- **TASK INPUT**:
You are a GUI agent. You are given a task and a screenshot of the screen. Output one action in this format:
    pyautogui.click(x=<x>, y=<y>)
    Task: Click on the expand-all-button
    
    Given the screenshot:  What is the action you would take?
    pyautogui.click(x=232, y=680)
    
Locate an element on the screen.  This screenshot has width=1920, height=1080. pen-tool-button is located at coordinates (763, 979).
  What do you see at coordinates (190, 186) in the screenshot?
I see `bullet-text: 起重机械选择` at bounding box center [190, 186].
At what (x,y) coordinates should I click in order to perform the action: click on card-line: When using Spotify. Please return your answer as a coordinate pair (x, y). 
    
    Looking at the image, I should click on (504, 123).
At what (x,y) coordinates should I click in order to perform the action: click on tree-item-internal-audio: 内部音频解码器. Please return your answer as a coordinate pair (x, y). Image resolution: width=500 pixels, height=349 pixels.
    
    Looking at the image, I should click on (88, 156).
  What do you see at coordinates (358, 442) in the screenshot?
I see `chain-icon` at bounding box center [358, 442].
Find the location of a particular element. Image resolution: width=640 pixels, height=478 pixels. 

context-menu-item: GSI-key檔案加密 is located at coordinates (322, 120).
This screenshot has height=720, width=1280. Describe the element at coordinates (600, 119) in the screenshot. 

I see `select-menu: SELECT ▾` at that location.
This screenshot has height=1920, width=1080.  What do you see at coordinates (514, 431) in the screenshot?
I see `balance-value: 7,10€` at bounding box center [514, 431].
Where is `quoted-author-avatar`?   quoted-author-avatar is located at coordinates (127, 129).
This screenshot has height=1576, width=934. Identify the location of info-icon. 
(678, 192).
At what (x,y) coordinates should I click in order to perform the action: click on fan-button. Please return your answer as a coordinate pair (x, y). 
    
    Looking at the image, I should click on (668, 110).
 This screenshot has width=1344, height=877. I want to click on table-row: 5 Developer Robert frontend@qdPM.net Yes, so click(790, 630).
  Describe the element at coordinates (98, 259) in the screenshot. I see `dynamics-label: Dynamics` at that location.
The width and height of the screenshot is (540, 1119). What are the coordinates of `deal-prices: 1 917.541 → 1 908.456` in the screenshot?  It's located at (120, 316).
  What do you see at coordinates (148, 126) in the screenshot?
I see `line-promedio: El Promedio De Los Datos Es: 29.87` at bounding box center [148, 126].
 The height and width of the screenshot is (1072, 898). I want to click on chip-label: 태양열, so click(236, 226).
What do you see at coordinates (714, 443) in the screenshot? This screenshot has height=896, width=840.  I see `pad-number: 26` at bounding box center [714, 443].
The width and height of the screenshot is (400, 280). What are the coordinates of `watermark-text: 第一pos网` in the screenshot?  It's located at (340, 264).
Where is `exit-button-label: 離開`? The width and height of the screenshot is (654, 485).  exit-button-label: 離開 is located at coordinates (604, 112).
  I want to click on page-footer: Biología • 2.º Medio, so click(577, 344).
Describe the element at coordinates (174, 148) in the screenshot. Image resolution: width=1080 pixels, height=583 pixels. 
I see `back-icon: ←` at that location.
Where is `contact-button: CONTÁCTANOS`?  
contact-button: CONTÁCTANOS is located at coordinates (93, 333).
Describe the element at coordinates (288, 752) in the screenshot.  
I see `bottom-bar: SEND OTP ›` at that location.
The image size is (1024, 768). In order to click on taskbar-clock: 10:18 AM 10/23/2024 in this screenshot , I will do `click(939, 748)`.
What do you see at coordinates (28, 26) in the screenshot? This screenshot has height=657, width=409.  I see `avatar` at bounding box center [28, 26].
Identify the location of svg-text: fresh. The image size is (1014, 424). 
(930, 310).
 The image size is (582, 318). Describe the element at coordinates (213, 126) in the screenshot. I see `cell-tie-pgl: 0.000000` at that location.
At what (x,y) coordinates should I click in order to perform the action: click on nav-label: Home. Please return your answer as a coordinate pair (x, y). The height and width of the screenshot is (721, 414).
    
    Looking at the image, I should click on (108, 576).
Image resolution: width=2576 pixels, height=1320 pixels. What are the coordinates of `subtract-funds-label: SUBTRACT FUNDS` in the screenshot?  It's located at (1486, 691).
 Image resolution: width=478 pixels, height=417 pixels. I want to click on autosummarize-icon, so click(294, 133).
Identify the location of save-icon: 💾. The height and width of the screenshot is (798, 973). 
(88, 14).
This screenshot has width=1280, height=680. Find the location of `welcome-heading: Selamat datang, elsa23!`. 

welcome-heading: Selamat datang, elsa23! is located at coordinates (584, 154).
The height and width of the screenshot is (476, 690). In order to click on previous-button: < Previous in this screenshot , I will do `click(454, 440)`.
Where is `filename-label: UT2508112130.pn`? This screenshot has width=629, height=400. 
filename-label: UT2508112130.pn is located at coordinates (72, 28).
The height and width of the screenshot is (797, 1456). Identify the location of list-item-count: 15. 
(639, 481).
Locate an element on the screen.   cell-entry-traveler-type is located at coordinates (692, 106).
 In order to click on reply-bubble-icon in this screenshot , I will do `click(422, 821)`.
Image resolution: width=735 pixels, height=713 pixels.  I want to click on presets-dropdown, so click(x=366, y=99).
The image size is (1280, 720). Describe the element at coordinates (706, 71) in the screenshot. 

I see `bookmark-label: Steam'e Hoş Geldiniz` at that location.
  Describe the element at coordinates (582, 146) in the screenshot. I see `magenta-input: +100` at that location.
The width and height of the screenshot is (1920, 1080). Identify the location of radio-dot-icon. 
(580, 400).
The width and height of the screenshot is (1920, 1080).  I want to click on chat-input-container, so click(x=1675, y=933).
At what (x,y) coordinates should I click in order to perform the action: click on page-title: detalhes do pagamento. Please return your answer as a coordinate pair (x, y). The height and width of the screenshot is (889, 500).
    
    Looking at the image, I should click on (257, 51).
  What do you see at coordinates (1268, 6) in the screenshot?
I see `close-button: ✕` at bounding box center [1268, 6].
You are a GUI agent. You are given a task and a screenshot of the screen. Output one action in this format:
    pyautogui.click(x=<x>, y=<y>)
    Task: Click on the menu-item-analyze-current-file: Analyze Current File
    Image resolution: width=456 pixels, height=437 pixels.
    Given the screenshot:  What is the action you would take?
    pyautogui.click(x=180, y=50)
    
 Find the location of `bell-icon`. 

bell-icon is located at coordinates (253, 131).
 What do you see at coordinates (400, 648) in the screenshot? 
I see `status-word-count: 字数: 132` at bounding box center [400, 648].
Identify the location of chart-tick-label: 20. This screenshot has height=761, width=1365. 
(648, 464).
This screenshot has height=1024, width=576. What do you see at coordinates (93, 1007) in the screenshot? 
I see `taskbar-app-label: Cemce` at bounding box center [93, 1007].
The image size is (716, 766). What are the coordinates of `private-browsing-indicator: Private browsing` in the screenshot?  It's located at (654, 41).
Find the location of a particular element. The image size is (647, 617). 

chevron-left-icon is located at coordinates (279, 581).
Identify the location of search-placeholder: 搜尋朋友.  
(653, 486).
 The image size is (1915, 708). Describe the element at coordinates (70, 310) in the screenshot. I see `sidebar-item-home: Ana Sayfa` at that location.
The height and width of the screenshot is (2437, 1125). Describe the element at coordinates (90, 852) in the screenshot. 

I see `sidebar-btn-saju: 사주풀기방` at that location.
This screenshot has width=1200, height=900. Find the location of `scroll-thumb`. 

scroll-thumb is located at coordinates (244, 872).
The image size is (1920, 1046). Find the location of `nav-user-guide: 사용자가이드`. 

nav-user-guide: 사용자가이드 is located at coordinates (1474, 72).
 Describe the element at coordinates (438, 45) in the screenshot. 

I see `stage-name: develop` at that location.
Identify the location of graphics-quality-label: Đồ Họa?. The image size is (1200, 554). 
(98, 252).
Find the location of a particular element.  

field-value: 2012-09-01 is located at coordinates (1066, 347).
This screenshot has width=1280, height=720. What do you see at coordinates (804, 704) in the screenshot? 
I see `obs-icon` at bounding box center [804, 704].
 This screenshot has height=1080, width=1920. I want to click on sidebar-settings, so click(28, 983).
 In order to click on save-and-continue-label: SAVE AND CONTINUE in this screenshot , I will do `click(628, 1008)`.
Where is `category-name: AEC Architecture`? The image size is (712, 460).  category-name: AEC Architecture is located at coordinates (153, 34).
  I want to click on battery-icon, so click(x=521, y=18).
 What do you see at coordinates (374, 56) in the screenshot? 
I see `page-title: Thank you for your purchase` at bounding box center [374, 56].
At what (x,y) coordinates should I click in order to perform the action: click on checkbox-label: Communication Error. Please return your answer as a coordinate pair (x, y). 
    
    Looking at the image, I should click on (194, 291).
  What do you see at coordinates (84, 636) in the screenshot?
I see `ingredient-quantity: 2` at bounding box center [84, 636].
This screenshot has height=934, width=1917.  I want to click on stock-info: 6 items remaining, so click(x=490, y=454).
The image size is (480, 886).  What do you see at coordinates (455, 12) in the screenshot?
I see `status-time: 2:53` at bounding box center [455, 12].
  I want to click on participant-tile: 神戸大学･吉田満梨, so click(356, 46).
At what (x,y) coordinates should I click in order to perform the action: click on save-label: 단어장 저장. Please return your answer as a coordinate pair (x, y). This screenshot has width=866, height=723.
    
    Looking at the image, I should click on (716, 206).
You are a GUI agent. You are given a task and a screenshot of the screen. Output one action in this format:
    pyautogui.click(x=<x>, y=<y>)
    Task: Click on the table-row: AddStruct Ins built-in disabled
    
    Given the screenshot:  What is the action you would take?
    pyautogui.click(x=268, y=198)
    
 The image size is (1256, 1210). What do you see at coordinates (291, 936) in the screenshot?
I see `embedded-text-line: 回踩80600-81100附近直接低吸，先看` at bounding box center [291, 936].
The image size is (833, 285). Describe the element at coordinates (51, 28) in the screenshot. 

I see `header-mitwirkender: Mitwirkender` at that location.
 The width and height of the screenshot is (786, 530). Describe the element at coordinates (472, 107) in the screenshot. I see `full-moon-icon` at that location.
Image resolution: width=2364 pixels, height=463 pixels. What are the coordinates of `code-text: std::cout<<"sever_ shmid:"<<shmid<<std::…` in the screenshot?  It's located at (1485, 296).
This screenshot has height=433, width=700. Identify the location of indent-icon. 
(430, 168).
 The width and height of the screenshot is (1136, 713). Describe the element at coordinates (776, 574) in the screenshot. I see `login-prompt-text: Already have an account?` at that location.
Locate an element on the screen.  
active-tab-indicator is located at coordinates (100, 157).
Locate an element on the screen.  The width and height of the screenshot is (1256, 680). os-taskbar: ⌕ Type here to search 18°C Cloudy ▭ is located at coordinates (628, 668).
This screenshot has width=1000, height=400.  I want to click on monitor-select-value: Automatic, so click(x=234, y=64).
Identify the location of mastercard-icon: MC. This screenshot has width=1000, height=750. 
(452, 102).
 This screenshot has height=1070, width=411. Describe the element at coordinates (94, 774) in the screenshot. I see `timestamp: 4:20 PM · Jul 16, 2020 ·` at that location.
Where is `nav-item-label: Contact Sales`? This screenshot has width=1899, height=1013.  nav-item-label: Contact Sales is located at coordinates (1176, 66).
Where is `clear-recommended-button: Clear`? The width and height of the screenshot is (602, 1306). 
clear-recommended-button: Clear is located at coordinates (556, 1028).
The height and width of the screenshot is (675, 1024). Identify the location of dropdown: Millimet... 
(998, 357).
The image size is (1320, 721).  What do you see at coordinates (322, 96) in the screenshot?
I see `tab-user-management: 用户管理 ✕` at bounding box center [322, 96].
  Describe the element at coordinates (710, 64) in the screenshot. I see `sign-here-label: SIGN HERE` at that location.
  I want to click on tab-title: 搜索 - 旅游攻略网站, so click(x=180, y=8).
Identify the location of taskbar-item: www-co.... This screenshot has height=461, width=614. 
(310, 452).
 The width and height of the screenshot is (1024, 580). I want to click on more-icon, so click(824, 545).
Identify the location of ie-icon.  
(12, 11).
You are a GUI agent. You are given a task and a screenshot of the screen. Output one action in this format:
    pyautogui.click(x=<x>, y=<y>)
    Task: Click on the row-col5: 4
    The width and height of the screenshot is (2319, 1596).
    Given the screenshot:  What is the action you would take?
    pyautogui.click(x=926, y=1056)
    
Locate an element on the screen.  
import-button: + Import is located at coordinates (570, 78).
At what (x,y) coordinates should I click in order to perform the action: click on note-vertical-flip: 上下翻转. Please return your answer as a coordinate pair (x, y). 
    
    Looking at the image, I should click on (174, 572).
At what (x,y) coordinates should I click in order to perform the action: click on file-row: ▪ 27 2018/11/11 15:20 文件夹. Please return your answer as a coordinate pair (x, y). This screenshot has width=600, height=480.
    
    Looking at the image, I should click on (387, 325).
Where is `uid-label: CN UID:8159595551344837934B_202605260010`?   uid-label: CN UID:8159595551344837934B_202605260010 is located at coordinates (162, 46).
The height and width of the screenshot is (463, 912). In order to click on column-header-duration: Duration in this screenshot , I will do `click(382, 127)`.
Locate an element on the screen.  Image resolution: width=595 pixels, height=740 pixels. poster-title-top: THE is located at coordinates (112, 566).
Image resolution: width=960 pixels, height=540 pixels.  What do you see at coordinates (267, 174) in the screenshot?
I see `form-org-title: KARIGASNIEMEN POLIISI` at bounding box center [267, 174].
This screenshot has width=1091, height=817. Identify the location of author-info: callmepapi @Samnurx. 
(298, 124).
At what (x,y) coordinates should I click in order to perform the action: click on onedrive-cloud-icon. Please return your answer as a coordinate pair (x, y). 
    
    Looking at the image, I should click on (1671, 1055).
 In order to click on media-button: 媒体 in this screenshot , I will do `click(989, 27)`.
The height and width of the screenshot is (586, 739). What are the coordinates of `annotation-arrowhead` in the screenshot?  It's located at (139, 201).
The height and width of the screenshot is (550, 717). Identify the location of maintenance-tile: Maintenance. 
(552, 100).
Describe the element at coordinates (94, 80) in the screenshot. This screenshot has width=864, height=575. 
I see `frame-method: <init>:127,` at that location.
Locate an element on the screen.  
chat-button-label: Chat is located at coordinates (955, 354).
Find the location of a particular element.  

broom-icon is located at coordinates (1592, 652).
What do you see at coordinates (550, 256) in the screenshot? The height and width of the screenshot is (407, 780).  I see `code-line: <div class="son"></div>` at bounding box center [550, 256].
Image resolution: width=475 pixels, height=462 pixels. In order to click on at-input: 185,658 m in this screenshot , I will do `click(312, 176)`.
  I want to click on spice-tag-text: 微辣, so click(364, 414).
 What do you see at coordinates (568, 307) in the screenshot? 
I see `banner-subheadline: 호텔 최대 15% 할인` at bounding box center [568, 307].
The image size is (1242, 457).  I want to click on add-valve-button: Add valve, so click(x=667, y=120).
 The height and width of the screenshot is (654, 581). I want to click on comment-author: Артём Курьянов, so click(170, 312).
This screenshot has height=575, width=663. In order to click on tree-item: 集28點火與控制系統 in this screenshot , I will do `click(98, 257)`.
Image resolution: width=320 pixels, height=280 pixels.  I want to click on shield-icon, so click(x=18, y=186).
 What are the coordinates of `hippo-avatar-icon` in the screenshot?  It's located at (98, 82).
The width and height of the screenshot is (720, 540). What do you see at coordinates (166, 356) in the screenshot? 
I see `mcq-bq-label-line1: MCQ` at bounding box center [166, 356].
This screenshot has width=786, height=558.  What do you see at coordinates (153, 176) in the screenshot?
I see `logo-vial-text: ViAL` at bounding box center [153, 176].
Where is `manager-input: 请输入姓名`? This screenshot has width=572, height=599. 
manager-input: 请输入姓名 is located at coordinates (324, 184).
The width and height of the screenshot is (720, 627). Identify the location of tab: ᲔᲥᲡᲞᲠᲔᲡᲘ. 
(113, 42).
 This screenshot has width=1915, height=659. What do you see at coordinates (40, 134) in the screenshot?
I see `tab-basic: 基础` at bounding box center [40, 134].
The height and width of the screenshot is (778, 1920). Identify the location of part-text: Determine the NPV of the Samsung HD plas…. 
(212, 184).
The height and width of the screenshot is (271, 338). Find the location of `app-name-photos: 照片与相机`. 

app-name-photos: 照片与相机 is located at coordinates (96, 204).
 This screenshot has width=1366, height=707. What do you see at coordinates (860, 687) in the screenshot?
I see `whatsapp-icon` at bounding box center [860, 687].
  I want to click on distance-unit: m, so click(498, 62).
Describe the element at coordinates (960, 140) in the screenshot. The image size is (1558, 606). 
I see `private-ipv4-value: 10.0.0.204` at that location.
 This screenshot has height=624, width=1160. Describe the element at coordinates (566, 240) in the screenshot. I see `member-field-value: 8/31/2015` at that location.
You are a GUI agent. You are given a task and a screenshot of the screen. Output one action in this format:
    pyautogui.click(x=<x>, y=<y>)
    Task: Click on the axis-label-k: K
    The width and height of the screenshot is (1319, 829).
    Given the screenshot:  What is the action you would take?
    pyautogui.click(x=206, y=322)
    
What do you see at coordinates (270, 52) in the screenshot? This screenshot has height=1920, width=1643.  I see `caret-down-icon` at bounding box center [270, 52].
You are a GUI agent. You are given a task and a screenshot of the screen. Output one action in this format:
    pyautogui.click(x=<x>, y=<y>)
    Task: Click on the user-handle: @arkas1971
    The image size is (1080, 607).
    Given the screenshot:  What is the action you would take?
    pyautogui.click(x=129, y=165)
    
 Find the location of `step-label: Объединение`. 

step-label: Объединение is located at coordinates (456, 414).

- **THE PROBLEM**: Rewrite everything from the line containing "Describe the element at coordinates (174, 148)" down to the line containing "contact-button: CONTÁCTANOS is", swapping "Image resolution" for "Screen size" and leaving all else unchanged.

- **ANSWER FOR THIS EXERCISE**:
Describe the element at coordinates (174, 148) in the screenshot. Screen size: width=1080 pixels, height=583 pixels. 
I see `back-icon: ←` at that location.
Where is `contact-button: CONTÁCTANOS`?  
contact-button: CONTÁCTANOS is located at coordinates (93, 333).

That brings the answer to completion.